(2,2'-(3,3'-dioxidobiphenyl-4,4'-diyldiazo)bis(6-(4-(3-(diethylamino)propylamino)-6-(3-(diethylammonio)propylamino)-1,3,5-triazin-2-ylamino)-3-sulfonato-1-naphtholato))dicopper(II) acetate lactate

Administrative data

Endpoint:

acute toxicity: oral

Type of information:

experimental study

Adequacy of study:

key study

Study period:

From October 24, 1990 to November 7, 1990

Reliability:

1 (reliable without restriction)

Rationale for reliability incl. deficiencies:

guideline study

Data source

Materials and methods

GLP compliance:

yes

Test type:

standard acute method

Limit test:

no

Test material

Test animals

Species:

rat

Strain:

Wistar

Sex:

male/female

Details on test animals or test system and environmental conditions:

TEST ANIMALS
- Rationale for alternative/additional species to rat (if applicable): recognised by international guidelines as the recommended test system
- Source: BRL Ltd., Basel, Switzerland
- Age at study initiation: approx. 8 weeks
- Weight at study initiation:
males: 180 - 209 g
females: 150 - 158 g
- Housing: polycarbonate cages containing purified sawdust as bedding material
- Diet: ad libitum
- Water: ad libitum
- Acclimation period: at least 5 days before start of tretament under laboratory conditions

ENVIRONMENTAL CONDITIONS
- Temperature (°C): 21°C
- Humidity (%): 55 %
- Air changes (per hr): 15
- Photoperiod (hrs dark / hrs light): 12 hours artificial flourescent light / 12 hours dark per day

Administration / exposure

Route of administration:

oral: gavage

Vehicle:

water

Details on oral exposure:

MAXIMUM DOSE VOLUME APPLIED: 20 ml/kg body weight
DOSAGE PREPARATION: the test substance was weighed into a glass flask on an analytical balance and the vehicle (w/w) was added.

Doses:

5000 mg/kg body weight

No. of animals per sex per dose:

5 male, 5 females

Control animals:

no

Details on study design:

- Duration of observation period following administration: 14 days
- Frequency of observations and weighing: days 1 (pre-administration), 8 and 15
- Necropsy of survivors performed: yes
- Clinical signs including body weight: yes

Results and discussion

Mortality:

One male and two females died within approximately four hours of dosing.

Clinical signs:

convulsions

Body weight:

other body weight observations

Gross pathology:

Macroscopic post mortem examination of the animals that died during the study revealed the stomach and intestine contents to be blue (test substance) . Macroscopic post mortem examination of the surviving animals at termination revealed the lungs of one male to be flecked grey/green. White particles were noted in the urinary bladders of two males, however, this is commonly noted among rats of this age and strain and not considered toxicologically significant.
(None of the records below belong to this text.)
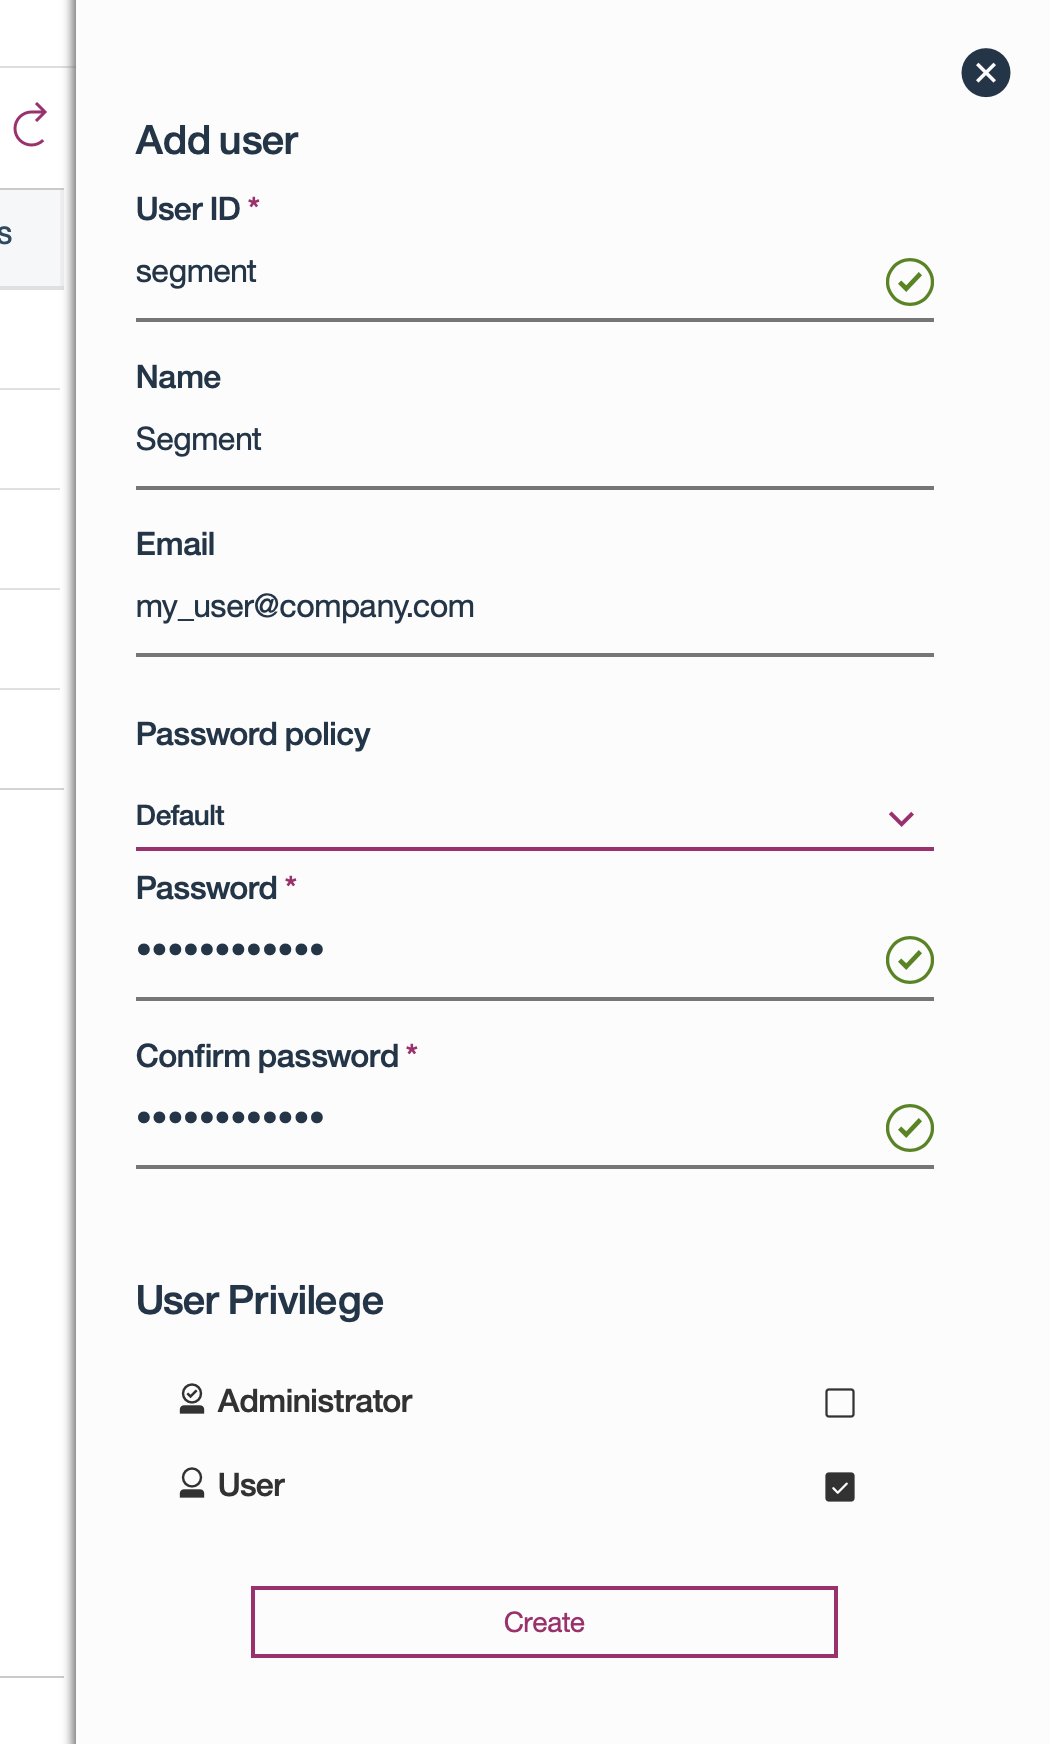Click the Administrator privilege label

point(314,1401)
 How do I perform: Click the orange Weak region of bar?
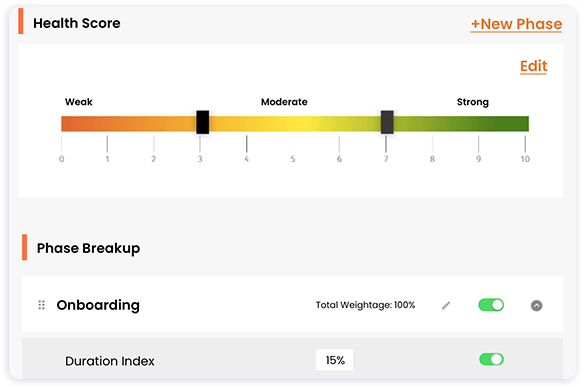(x=129, y=124)
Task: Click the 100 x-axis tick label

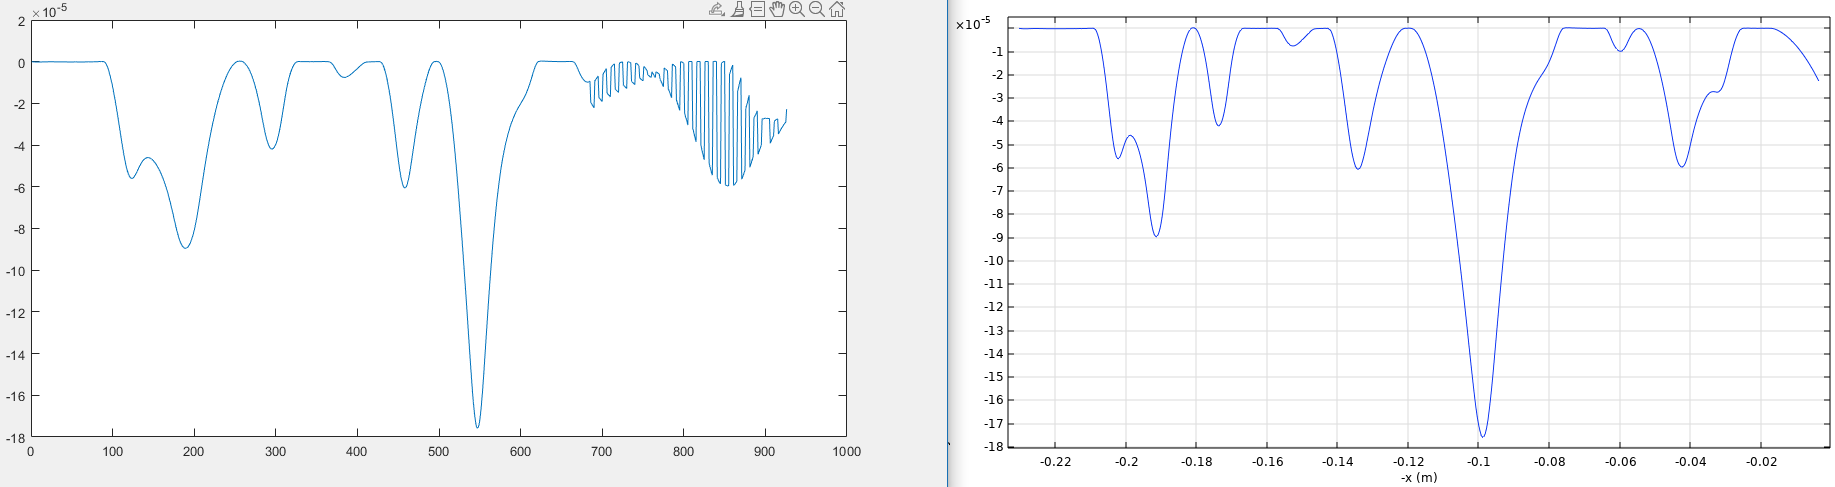Action: pos(112,452)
Applicant's summary and conclusion

Interpretation of results:

other: CLP criteria not met

Conclusions:

LD50 (rat, m/f) > 5000 mg/kg bw

Executive summary:

The purpose of this study was to assess the toxicity of the test article when administered to rats as a single oral dose.

The study was carried out in accordance with OECD Guideline No. 401, "Acute Oral Toxicity ⁿ and EEC Directive 84/449/EEC, Part B. 1, "Acute Toxicity-oral ". The test item was administered by oral gavage, to five rats of each sex, at 5000 mg/kg body weight. Macroscopic examination was performed at the end of the experimental period.

Three animals died within 24 hours of dosing.

Lethargy, piloerection and convulsions were noted among the animals on the day of treatment.

All animals showed body weight gain over the study period.

Macroscopic post mortem examination of the animals that died during the study revealed the stomach and intestine contents to be blue (test substance) . Macroscopic post mortem examination of the surviving animals at termination revealed the lungs of one male to be flecked grey/green and the urinary bladders of two males to contain white particles.

The oral LD50 value of the test item in rats of either sex was established as exceeding 5000 mg/kg body weight.